Wiener Digital Collections

Based in London, The Wiener Holocaust Library is the world’s oldest and Britain’s largest collection of original archival material on pre-war Jewish life, the Nazi era and the Holocaust.

Dr Alfred Wiener recognised the Nazi threat early on and campaigned against Nazism in the 1920s and 1930s. After fleeing Germany for Amsterdam in 1933, he founded the Jewish Central Information Office (JCIO) at the request of the Board of Deputies of British Jews and the Anglo-Jewish Association, collecting information about Nazi persecution. He brought his collection to Britain shortly before the outbreak of the Second World War, where it became known as ‘Dr Wiener’s Library’.

The Wiener Holocaust Library is now home to hundreds of thousands of documents, letters, photographs, press cuttings, books, pamphlets, periodicals and unpublished manuscripts and memoirs, posters, artworks, and eyewitness testimonies.

Wiener Digital Collections enables online access to some of our most important collections, including documents used in evidence at the Nuremberg Trials, the family papers of Jewish refugees, photos taken at the Litzmannstadt Ghetto, JCIO reports, and responses to Nazism and fascism in Germany, Britain and beyond.

80 years ago: the liberation of Auschwitz

This year is the 80th anniversary of the liberation of the largest Nazi-run death and concentration camp complex, Auschwitz. To mark this day, we assembled a selection of letters, documents, testimonies, pamphlets, and photographs attesting to the experiences of victims of Nazi crimes at Auschwitz.

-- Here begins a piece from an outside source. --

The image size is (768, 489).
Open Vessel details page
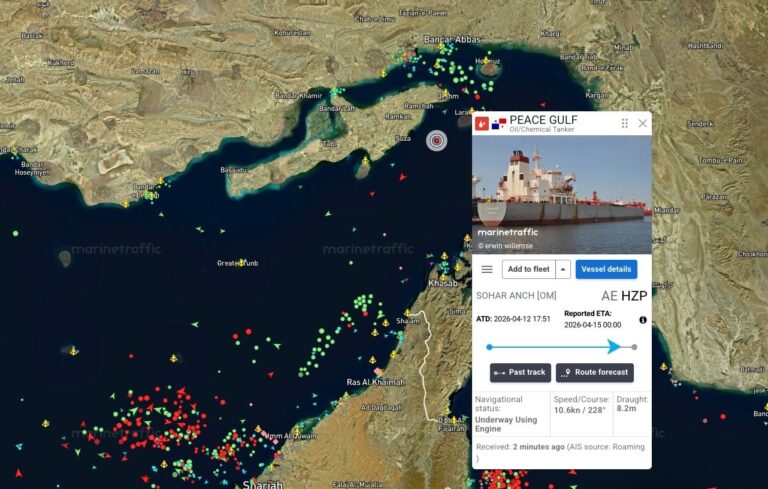tap(606, 269)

On 27 January 1945, Soviet troops liberated the largest Nazi-run death and concentration camp complex, Auschwitz, which included Auschwitz I, Auschwitz II (Birkenau) and Auschwitz III (Monowitz), in German-occupied Poland. The SS personnel had already evacuated most of the surviving Auschwitz prisoners on what came to be known as ‘death marches’ westward, in advance of Soviet troops. The guards, too, abandoned the camp after murdering prisoners, destroying parts of the camp and sub-camps, and looting some of the warehouses. About 7,000 people, including hundreds of young children under the age of 15, remained behind in the camp to witness the Red Army’s arrival.

Most of the survivors in the camp were extremely ill due to the brutal conditions they had endured. Many had undergone medical experimentation, including Jewish twins. The Red Army discovered hundreds of corpses as well as vast amounts of personal belongings that had been stolen from the prisoners, as well several tons of human hair shorn from victims.

Liberating forces attempted to help the survivors, with the assistance of the Polish Red Cross, by organising medical care and field hospitals. The surviving children, most of whom were Jewish, left in February and March 1945, for charitable organisations and children’s homes. Only a few reunited with their parents.

Approximately 1.1 million people had been deported to Auschwitz-Birkenau, including 1 million Jews and over 20,000 Roma and Sinti people. Although the camp was opened by Soviet troops in January, ‘liberation’ for those who survived cannot be encapsulated in a single moment. Survivors faced a long struggle for physical and emotional rehabilitation; the search for lost family, friends, and homes; and confrontation with overwhelming loss.